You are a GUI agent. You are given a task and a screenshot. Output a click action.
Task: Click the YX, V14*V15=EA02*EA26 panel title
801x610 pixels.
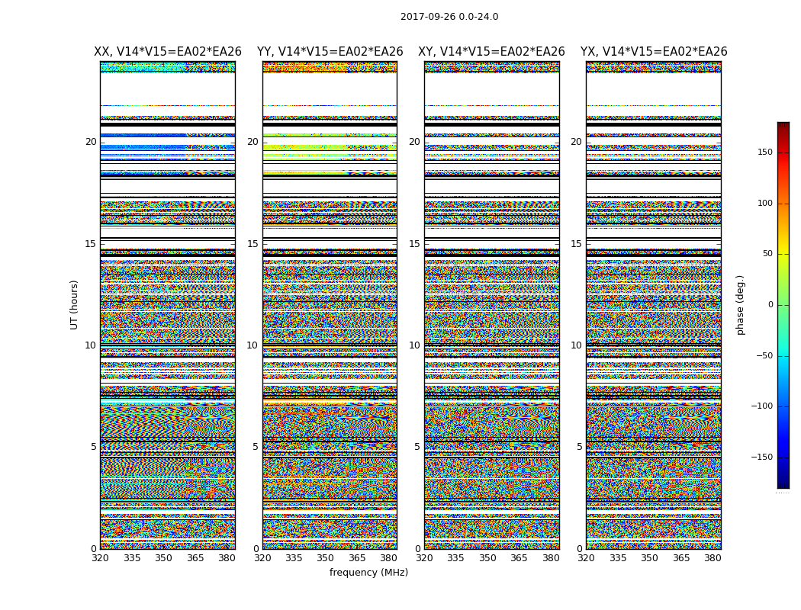(654, 52)
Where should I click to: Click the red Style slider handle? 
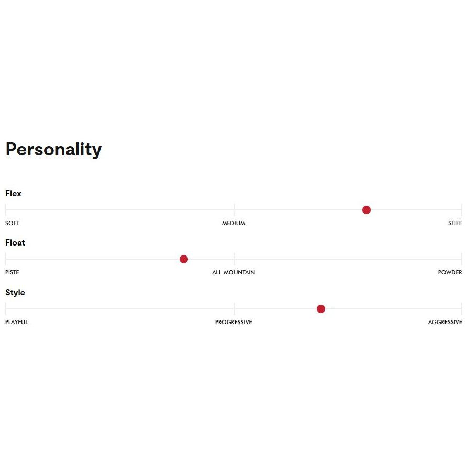(x=321, y=309)
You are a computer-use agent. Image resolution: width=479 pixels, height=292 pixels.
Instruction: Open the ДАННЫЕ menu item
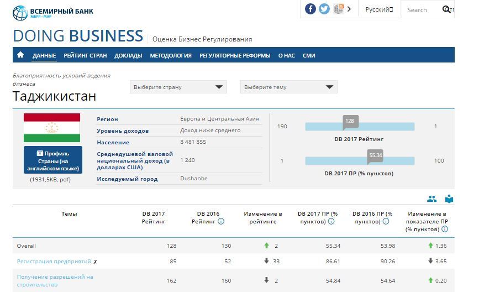click(44, 55)
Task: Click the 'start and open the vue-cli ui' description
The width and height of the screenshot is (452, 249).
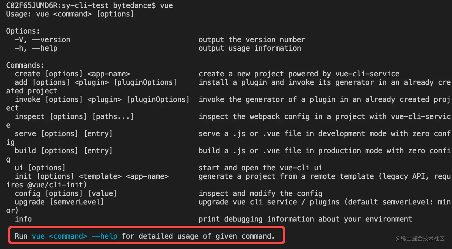Action: click(261, 168)

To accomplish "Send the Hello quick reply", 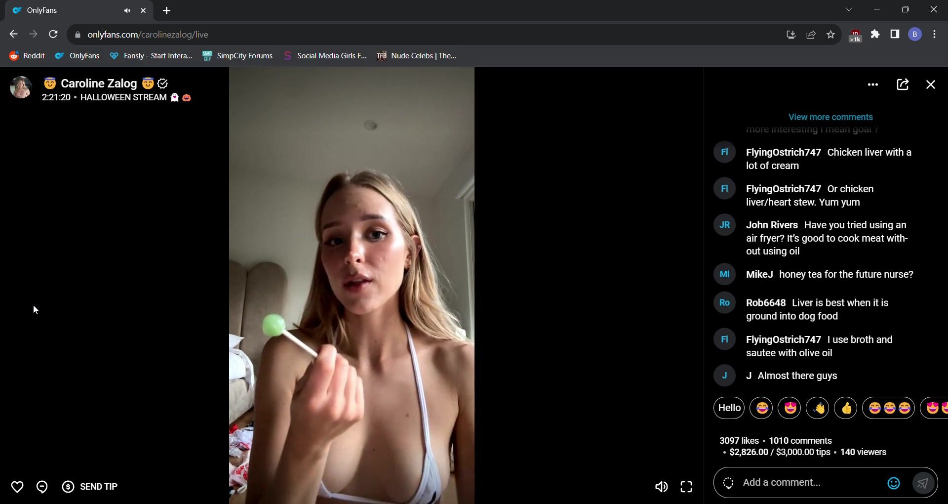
# # # #
- Given instruction: Recast the items above, from the line containing "You are a computer-use" through the end of the items (both inclusive), as a numbered list with blank lines dropped. Leave the pictures out.

- Written response:
1. You are a computer-use agent. Image resolution: width=479 pixels, height=292 pixels.
2. Instruction: Open the ДАННЫЕ menu item
3. click(44, 55)
4. Task: Click the 'start and open the vue-cli ui' description
5. The width and height of the screenshot is (452, 249).
6. Action: click(261, 168)
7. To accomplish "Send the Hello quick reply", 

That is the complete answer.